- Exercice court 1
Répondez aux questions suivantes sur l'extrait consacré aux émissions de CO2 en Allemagne.
(a) De combien de Mt CO2éq les émissions du secteur électrique ont-elles baissé selon /9/ ?
(b) Quel est le contenu carbone moyen du secteur électrique allemand en 2019 ?
(c) De combien les émissions du secteur du bâtiment ont-elles augmenté par rapport à l'année précédente ?

- Extrait source
⟨
La réduction est presque exclusivement attribuable au secteur électrique (- 50 Mt CO2éq selon /9/) suite à l´augmentation de la production d’électricité à partir des énergies renouvelables et au recul simultané de la production à base de charbon/lignite en faveur des centrales à gaz moins émettrices en CO2. La raison est, outre la baisse du prix du gaz sur le marché mondial, l’augmentation du prix de la tonne de CO2 dans le système d’échange de quotas d’émission de l’UE. De plus l’augmentation de la production d’électricité à partir des énergies renouvelables et la diminution de la consommation d’électricité ont contribué à une baisse de production des centrales à combustible fossile dans la logique du « merit order ». Avec les émissions de 219 Mt CO2 on obtient un contenu carbone moyen du secteur électrique allemand d´environ 0,4 kg CO2/kWh en 2019 selon /9/.

En revanche aucune baisse des émissions n’est observée dans les secteurs des transports et du bâtiment. Les émissions dans le secteur du bâtiment ont même augmenté de 5 Mt CO2éq (plus 4,4 %) par rapport à l’année précédente.
⟩
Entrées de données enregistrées
⟨
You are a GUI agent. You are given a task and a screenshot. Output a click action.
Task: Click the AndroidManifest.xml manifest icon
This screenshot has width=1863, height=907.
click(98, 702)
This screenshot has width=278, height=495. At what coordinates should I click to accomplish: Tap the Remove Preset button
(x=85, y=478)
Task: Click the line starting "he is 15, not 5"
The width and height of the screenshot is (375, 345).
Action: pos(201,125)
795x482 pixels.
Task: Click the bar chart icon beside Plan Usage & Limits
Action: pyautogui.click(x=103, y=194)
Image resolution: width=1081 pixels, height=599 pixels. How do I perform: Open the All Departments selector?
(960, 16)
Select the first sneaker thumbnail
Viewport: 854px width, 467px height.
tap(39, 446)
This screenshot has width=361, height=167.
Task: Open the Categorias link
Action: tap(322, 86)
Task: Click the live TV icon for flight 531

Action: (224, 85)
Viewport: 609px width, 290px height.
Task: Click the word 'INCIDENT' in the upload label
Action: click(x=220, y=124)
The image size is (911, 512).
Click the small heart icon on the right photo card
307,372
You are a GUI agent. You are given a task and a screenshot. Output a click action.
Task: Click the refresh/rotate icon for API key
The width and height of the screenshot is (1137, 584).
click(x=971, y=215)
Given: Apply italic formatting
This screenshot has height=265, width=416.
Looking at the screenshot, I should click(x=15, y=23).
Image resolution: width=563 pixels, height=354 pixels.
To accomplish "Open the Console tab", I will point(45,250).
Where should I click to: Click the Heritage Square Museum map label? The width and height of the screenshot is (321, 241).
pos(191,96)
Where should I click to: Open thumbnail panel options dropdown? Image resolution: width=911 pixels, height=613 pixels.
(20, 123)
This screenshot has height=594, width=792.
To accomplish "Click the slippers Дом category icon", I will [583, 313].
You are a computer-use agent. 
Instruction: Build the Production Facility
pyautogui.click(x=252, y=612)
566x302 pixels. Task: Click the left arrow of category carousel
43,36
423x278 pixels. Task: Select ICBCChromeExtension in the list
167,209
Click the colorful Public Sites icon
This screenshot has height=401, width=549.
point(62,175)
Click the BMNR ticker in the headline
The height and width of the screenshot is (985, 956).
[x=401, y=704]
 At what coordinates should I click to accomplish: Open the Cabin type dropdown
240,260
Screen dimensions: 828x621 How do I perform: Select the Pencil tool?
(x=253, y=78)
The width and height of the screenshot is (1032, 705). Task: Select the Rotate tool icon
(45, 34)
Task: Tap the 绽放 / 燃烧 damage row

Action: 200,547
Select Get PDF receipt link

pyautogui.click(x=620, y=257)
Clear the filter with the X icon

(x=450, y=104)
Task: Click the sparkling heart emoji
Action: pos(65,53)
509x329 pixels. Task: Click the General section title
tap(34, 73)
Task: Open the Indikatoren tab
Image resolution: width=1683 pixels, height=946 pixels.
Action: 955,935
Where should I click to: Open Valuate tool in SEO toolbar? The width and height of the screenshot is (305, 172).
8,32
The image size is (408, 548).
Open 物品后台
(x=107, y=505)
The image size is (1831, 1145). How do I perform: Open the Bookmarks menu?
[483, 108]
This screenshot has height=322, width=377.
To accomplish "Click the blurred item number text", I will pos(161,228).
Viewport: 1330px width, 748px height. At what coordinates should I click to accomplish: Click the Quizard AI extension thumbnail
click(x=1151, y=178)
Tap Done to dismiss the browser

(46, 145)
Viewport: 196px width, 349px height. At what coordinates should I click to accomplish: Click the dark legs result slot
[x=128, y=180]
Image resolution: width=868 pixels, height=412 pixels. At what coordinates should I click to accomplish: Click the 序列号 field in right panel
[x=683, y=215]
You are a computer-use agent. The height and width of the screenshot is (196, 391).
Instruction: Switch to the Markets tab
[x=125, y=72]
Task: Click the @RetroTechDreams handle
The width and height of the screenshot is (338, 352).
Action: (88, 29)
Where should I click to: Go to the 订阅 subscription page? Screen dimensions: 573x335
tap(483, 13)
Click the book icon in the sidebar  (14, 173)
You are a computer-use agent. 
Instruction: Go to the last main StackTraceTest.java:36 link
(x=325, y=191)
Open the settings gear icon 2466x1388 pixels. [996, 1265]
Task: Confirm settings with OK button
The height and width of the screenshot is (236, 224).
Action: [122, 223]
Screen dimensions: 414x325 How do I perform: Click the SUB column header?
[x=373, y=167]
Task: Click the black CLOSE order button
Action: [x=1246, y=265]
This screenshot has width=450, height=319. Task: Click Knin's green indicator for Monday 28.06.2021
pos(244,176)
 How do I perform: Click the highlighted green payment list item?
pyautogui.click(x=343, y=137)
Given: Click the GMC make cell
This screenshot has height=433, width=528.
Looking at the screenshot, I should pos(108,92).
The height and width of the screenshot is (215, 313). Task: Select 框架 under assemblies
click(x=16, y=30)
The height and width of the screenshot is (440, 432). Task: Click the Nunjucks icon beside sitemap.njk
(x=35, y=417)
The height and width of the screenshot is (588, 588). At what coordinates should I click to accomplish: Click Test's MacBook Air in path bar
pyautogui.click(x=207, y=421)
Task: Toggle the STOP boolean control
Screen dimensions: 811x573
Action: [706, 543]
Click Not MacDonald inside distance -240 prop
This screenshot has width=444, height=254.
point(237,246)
⟩
- Exercice court 2
Recopiez sans rien changer les lignes des entrées, en commençant à la ligne qui contient « How do I perform: Click the highlighted » et en vous arrêtant après celle qui contient « Action: [706, 543] ».

- Solution rédigée 1
(a) Elles ont baissé de 50 Mt CO2éq.
(b) Il est d'environ 0,4 kg CO2/kWh.
(c) Elles ont augmenté de 5 Mt CO2éq, soit plus 4,4 %.

- Solution rédigée 2
 How do I perform: Click the highlighted green payment list item?
pyautogui.click(x=343, y=137)
Given: Click the GMC make cell
This screenshot has height=433, width=528.
Looking at the screenshot, I should pos(108,92).
The height and width of the screenshot is (215, 313). Task: Select 框架 under assemblies
click(x=16, y=30)
The height and width of the screenshot is (440, 432). Task: Click the Nunjucks icon beside sitemap.njk
(x=35, y=417)
The height and width of the screenshot is (588, 588). At what coordinates should I click to accomplish: Click Test's MacBook Air in path bar
pyautogui.click(x=207, y=421)
Task: Toggle the STOP boolean control
Screen dimensions: 811x573
Action: [706, 543]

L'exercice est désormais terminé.